Rulings Affect Pensions, King Kong Trademark, Sears Roebuck
The Associated Press
Dec. 01, 1986
Undated (AP) _ Pension benefits, copyright laws and import fraud were the subject of Supreme Court decisions issued Monday in three business-related cases with protagonists that ranged from the nation's largest retailer to King Kong.
The high court agreed to review a ruling that favors businesses seeking to withdraw from muti-employer pension plans; rejected the appeal of a Hollywood film studio that lost a trademark battle to a Japanese video company; and refused to reinstate a judge removed from presiding over fraud charges against Sears, Roebuck & Co.
In the pension case, the justices said they would hear appeals by the Federal Pension Benefit Guarantee Corp. and a Teamsters union local over a lower court ruling that invalidated part of a 1980 law designed to discourage withdrawal from multi-employer pension plans.
Yahn & McDonnell Inc., a Philadelphia tobacco distributor that went out of business in 1981, withdrew from such a plan and challenged a subsequent pension charge of $458,000 made in accordance with the 1980 law. The 3rd U.S. Circuit Court of Appeals agreed that part of the law violated the company's rights.
In convincing the high court to review the decision, the Pension Benefit Guaranty Corp. said there are thousands of multi-employer pension plans nationwide covering millions of workers and that the 3rd Circuit court ruling, if adopted nationally, could devastate such plans.

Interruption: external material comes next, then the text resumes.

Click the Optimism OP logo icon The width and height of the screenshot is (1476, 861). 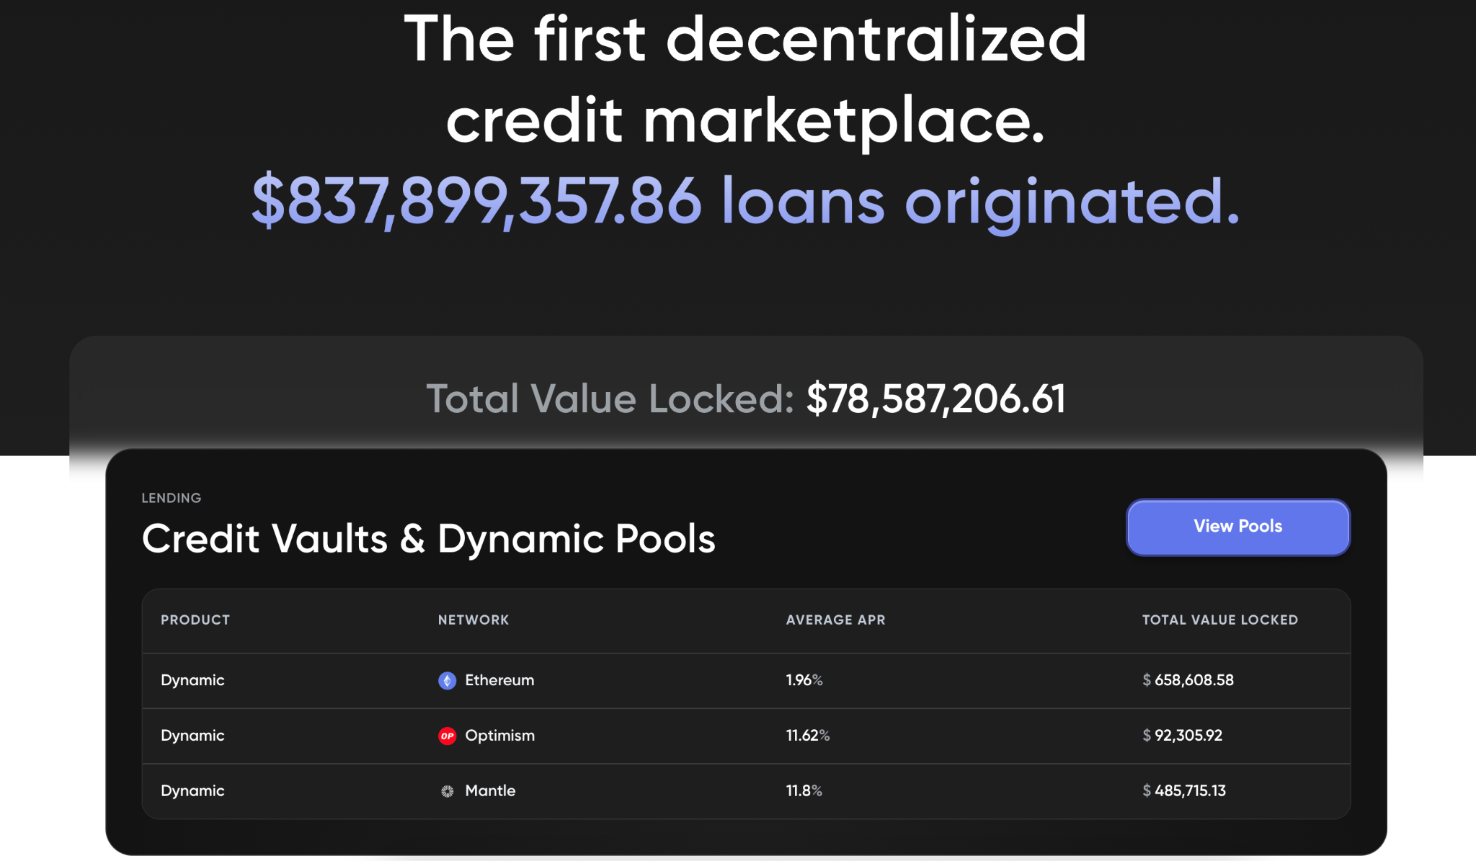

In the second case, dubbed ''King Kong Meets Donkey Kong,'' the court let stand without comment a ruling that Los Angeles-based Universal City Studies must pay $1.5 million to Nintendo Company of Japan.
Universal lost a federal lawsuit that charged Nintendo with infringing the movie company's King Kong trademark by marketing the hit video game, Donkey Kong. Nintendo countersued and was awarded more than $1.5 million in lawyers' fees and damages based on charges Universal interfered with the Japanese firm's sale of the video game rights to American outlets.

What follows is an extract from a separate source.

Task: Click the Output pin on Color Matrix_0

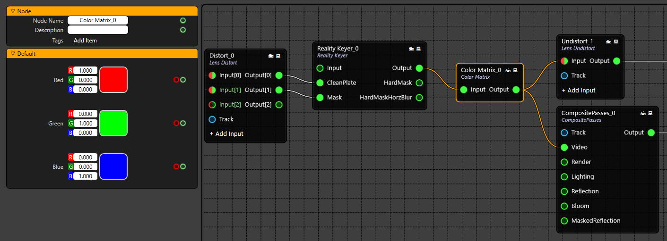Action: 516,90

The 2nd U.S. Circuit Court of Appeals ruled that Universal was trying to have it both ways, noting that the company argued in a 1975 lawsuit that any copyright in the 1933 King Kong story had lapsed and was in the public domain. At that time Universal was planning a remake of the movie.

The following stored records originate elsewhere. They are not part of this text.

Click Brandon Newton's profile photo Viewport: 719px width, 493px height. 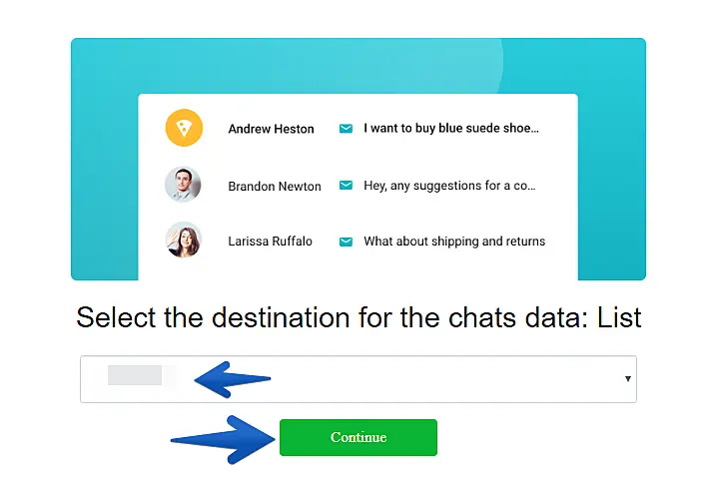coord(183,185)
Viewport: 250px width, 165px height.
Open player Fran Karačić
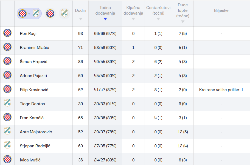[x=32, y=118]
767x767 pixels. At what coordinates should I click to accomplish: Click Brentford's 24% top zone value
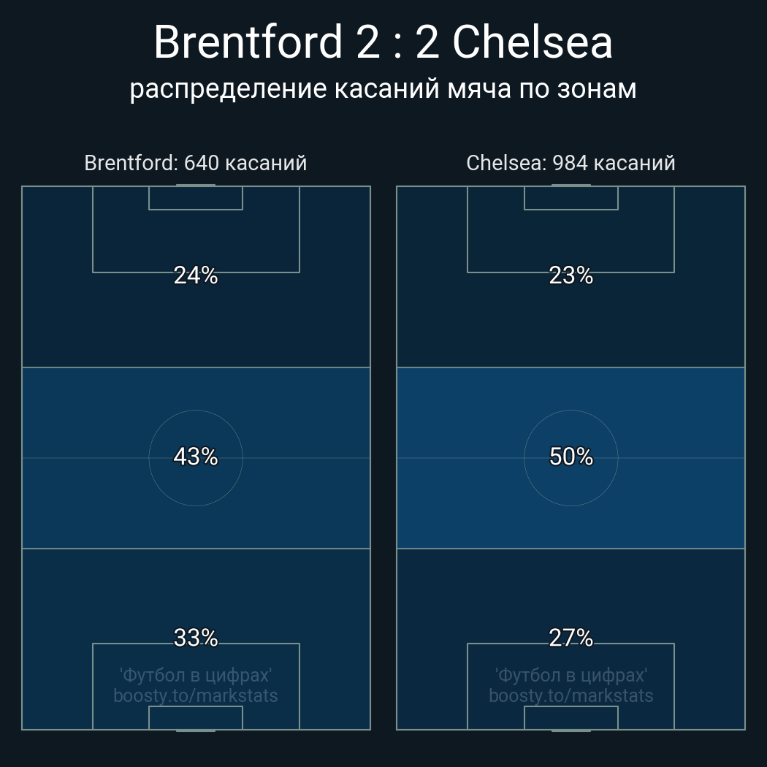(x=196, y=275)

In the third case, the high court let stand a federal appeals court ruling that disqualified Chief U.S. District Judge Manuel L. Real after he threw out fraud charges against Sears three times because of what he called misconduct by the prosecutors. The charges against Sears were reinstated.
The case began in 1980 when the Justice Department accused Chicago-based Sears, the country's No. 1 retailer, of overstating prices paid for Japanese television sets to avoid duties imposed on foreign companies selling goods in the United States for less than they do at home.